La regia di Daniele Menghini, invece, sceglie di raddoppiare quel caos, immergendo l’opera in un teatro di posa dominato da reality show, telecamere, monitor, influencer e programmi televisivi. E questo a volte confonde. L’idea è visivamente potente, semanticamente coerente, ma finisce spesso per accumulare più segni di quanti riesca realmente a organizzare. Il punto in cui questa tensione diventa più evidente è il finale del primo atto. Rossini costruisce una confusione perfettamente disciplinata; sulla scena, invece, a questo caos musicale già compiuto se ne aggiunge un altro, fatto di movimenti simultanei, apparizioni, telecamere, immagini, gag e azioni laterali. Il risultato è una sorta di competizione fra ciò che si ascolta e ciò che si vede.

Anche la presenza della presentatrice rivela un paradosso significativo, che, personalmente, non ho particolarmente apprezzato. La sua funzione sembrerebbe essere quella di introdurre, spiegare e accompagnare il pubblico all’interno della macchina scenica; eppure, proprio mentre tenta di ordinare il racconto, viene assorbita dallo stesso sistema di interruzioni, sovrapposizioni e spettacolarizzazione che dovrebbe rendere comprensibile. La mediazione diventa a sua volta spettacolo, la spiegazione un’ulteriore gag. È una soluzione coerente con un universo nel quale ogni discorso è immediatamente trasformato in contenuto, ma rende più fragile la funzione metanarrativa.

Discorso a parte per la presenza costante sul palcoscenico di Arlecchino, a tratti discutibile. Il personaggio potrebbe funzionare come cerniera fra la commedia dell’arte, il teatro settecentesco e le forme contemporanee dell’intrattenimento. Tuttavia, la sua presenza non sempre trova una funzione drammaturgica sufficientemente definita. Rimane efficace, invece, l’intuizione di fare di Figaro non soltanto il motore dell’azione, ma il regista occulto di un sistema fondato sulla produzione delle immagini.  Portato dentro uno studio televisivo, Figaro diventa quasi naturalmente autore, conduttore, talent scout e manipolatore dei personaggi che lo circondano.

Più problematica appare la conclusione, con Rosina che si sottrae al matrimonio e abbandona il ruolo che il sistema sembra averle preparato. Il gesto possiede una sua immediatezza simbolica: la giovane rifiuta non soltanto il controllo di Bartolo, ma anche la nuova immagine di sé costruita da Almaviva, Figaro e dalle telecamere.
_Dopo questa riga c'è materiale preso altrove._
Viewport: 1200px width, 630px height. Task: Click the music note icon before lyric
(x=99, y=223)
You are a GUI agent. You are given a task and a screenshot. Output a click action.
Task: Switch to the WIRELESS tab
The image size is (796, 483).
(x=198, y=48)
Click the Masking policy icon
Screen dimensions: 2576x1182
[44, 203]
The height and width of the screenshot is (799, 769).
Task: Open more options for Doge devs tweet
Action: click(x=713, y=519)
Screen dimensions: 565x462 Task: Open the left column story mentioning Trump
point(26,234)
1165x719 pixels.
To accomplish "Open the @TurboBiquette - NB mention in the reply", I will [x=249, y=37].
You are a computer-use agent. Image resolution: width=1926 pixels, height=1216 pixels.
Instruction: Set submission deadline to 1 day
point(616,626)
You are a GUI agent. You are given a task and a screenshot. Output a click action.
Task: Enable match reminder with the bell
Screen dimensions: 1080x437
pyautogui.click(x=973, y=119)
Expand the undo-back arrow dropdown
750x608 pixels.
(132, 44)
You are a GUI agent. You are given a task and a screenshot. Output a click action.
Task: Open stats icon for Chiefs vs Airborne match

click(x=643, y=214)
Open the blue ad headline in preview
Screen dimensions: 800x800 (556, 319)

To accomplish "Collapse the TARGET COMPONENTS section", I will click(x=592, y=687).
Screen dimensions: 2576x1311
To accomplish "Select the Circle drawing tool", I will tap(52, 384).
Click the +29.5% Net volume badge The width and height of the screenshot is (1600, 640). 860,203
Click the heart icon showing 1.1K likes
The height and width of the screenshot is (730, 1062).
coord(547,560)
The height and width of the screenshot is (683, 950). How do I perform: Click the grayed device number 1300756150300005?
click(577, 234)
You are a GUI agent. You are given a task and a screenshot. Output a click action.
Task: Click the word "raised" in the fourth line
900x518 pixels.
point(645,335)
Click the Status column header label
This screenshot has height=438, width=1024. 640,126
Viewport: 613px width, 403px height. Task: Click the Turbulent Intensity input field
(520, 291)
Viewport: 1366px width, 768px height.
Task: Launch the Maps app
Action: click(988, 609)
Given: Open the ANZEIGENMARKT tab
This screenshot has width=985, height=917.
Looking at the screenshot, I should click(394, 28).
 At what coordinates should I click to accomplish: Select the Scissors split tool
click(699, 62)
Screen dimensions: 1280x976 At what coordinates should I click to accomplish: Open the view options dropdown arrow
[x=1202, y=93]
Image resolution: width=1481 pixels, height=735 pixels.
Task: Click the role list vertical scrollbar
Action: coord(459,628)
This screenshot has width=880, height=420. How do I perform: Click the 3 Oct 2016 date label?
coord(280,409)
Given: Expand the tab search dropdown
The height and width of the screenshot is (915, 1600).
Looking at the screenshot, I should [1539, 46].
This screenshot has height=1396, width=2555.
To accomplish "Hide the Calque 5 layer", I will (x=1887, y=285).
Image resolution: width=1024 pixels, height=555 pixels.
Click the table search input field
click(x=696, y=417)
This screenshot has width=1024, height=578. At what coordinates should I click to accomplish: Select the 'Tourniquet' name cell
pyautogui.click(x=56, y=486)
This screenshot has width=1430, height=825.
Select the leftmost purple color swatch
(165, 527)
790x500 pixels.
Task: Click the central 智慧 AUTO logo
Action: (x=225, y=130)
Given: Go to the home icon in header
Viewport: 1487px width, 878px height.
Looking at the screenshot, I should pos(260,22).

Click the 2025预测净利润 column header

È una liberazione dal possesso e, insieme, dall’obbligo di trasformare il lieto fine in una performance pubblica. Tuttavia, questa scelta non sembra maturare con sufficiente continuità nel corso dello spettacolo. Il finale non appare come l’esito necessario del percorso del personaggio e rischia così di essere percepito più come un commento contemporaneo sovrapposto all’opera che come una trasformazione prodotta dall’interno della sua drammaturgia.

Lo spettacolo conserva, in ogni caso, energia, inventiva e una notevole capacità di occupare lo spazio monumentale dello Sferisterio. La scena è continuamente attraversata da immagini, corpi e dispositivi, e la lettura mediatica intercetta con intelligenza alcuni temi centrali del presente: l’esposizione permanente della vita privata, la costruzione pubblica dell’identità, la confusione fra autenticità e performance. Ma proprio l’abbondanza delle intuizioni ne indebolisce talvolta la forza.